A la mañana siguiente, Riccio fue a ver a Barbarossa para transmitirle la respuesta del Señor de los Ladrones. Tal y como le había mandado Escipión.

—¿Acepta? Perfecto, mi cliente se alegrará mucho —dijo el anticuario con una sonrisa de felicidad—. Pero debéis tener un poco de paciencia. No es fácil hacerle llegar un recado. Este hombre no tiene ni teléfono.

Durante los dos días siguientes Riccio fue a la tienda de Barbarossa en vano, pero al tercero ya tenía el encargo que habían estado esperando.

—Mi cliente quiere reunirse con vosotros en la basílica, la basílica de San Marcos —aclaró Barbarossa, mientras estaba delante de un espejo en su oficina y se recortaba la barba con unas tijeras diminutas—. Al conte le gusta hacerlo todo con mucho misterio, pero nunca se tienen problemas de negocios con él. Me ha comprado un par de piezas excelentes y siempre a muy buen precio. No le hagáis preguntas curiosas porque no lo soporta, ¿de acuerdo?

—¿El conte? —preguntó Riccio con gran respeto—. ¿Eso significa que es un conde de verdad?

—Naturalmente. Espero que el Señor de los Ladrones se comporte como es debido. —Barbarossa se quitó un pelo de la nariz con el semblante muy serio—. Cuando os encontréis con él veréis que no hay duda de su ascendencia noble. No me ha confiado nunca su nombre, pero supongo que es un Vallaresso. Algunos miembros de esta venerable familia no han sido bendecidos por la felicidad. La gente habla de una maldición. Pero bueno —el barbirrojo se acercó un poco más al espejo y se arrancó otro pelo rebelde—. Sea como sea, pertenecen a las viejas familias, ya sabes: a los Correr, Vendramin, Contarini, Venier, Loredan, Barbarigo y, como todo el mundo dice, controlan el destino de esta ciudad desde hace años sin que ninguno de nosotros sepa lo que ocurre. ¿No es cierto?

Riccio asintió con la cabeza sorprendido.

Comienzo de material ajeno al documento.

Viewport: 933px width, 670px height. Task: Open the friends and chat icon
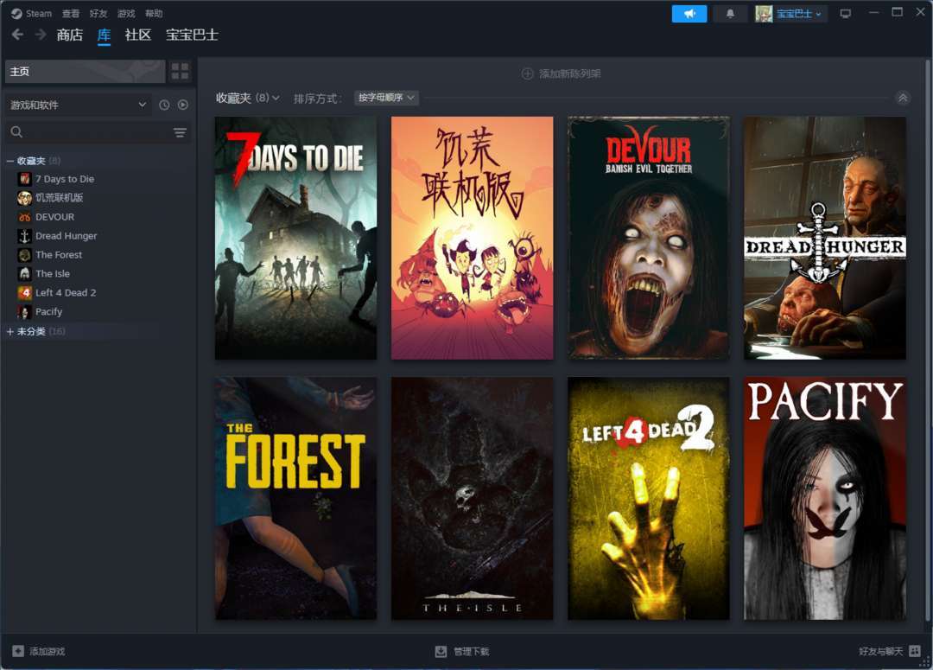pyautogui.click(x=915, y=651)
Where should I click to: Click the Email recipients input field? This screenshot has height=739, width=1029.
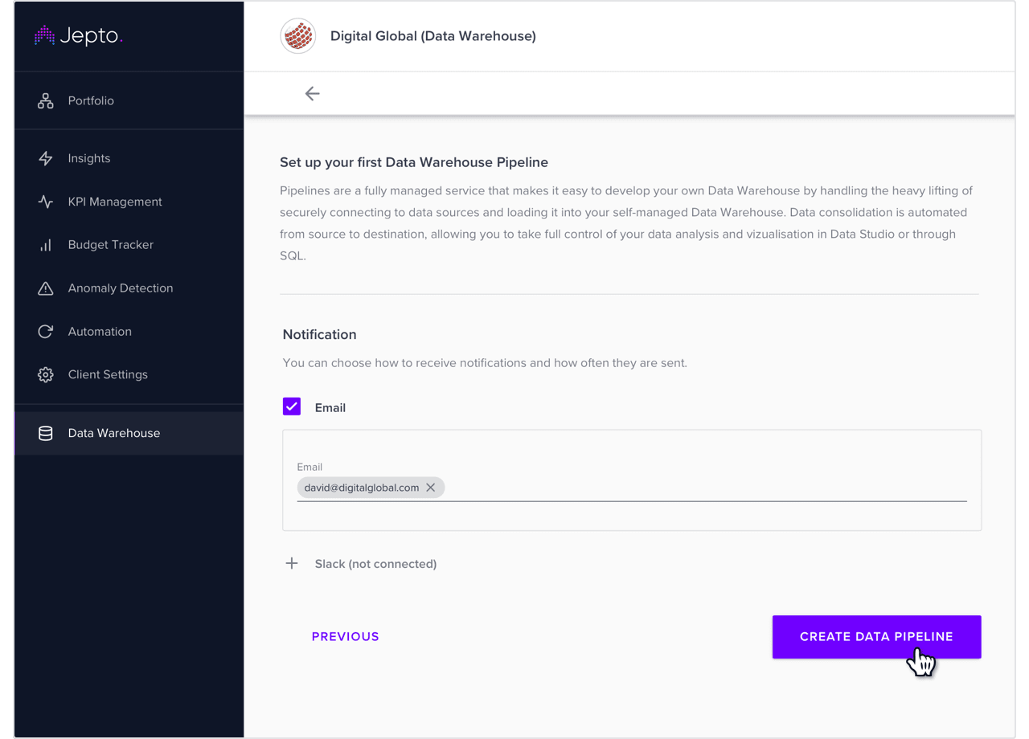tap(632, 488)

Había oído los nombres que el barbirrojo había recitado de carrerilla y con gran devoción. Conocía los palacios y museos que se llamaban así, pero no sabía nada de las personas de quienes habían tomado su nombre.

Barbarossa dio un paso hacia atrás y se observó a sí mismo en el espejo complacido.

—Bueno, como he dicho, debéis llamarle siempre «conte» para que esté contento. El Señor de los Ladrones se entenderá de maravilla con él, al fin y al cabo a vuestro jefe le encanta rodearse de un velo de misterio. Algo que resulta más que aconsejable para su trabajo. ¿No crees?

Riccio volvió a asentir con la cabeza. Se moría de ganas por que el gordo regresara al asunto que lo había llevado a su tienda para volver a casa y contarles a los demás el encargo. No paraba de mover los pies de lo impaciente que estaba.

—¿Cuándo? ¿Cuándo tenemos que encontrarnos con él en la basílica? —preguntó, mientras Barbarossa se había vuelto a poner frente al espejo para depilarse las cejas.

—Mañana por la tarde, a las tres en punto. El conte os esperará en el primer confesionario de la izquierda. ¡Y no lleguéis tarde, por favor! Este hombre es puntualísimo.

—De acuerdo —murmuró Riccio—. A las tres en punto. —Se volvió para irse.

—¡Un momento, un momento, no tan rápido, pelo pincho! —Barbarossa le hizo señas a Riccio—. Dile también al Señor de los Ladrones que el conte desea encontrarse con él en persona. Como acompañante puede llevar a quien quiera, a un mono, a un elefante o a alguno de vosotros. Pero él también debe ir. El conte quiere hacerse una idea de él antes de confiarle más sobre el encargo. Al fin y al cabo… —puso cara de ofendido— a mí no me ha dejado que me acercara tanto nunca.

Esto no sorprendió a Riccio, pero el deseo del conte de ver a Escipión le aceleró el corazón.

—Esto, esto… —balbuceó— no le gustará a Esci… al Señor de los Ladrones.

—Bueno —Barbarossa se encogió de hombros—, entonces tampoco le dará el encargo. Que pases un buen día, enano.

—Igualmente —murmuró Riccio, que le sacó la lengua mientras el anticuario estaba de espaldas y emprendió el camino de vuelta a casa algo intranquilo.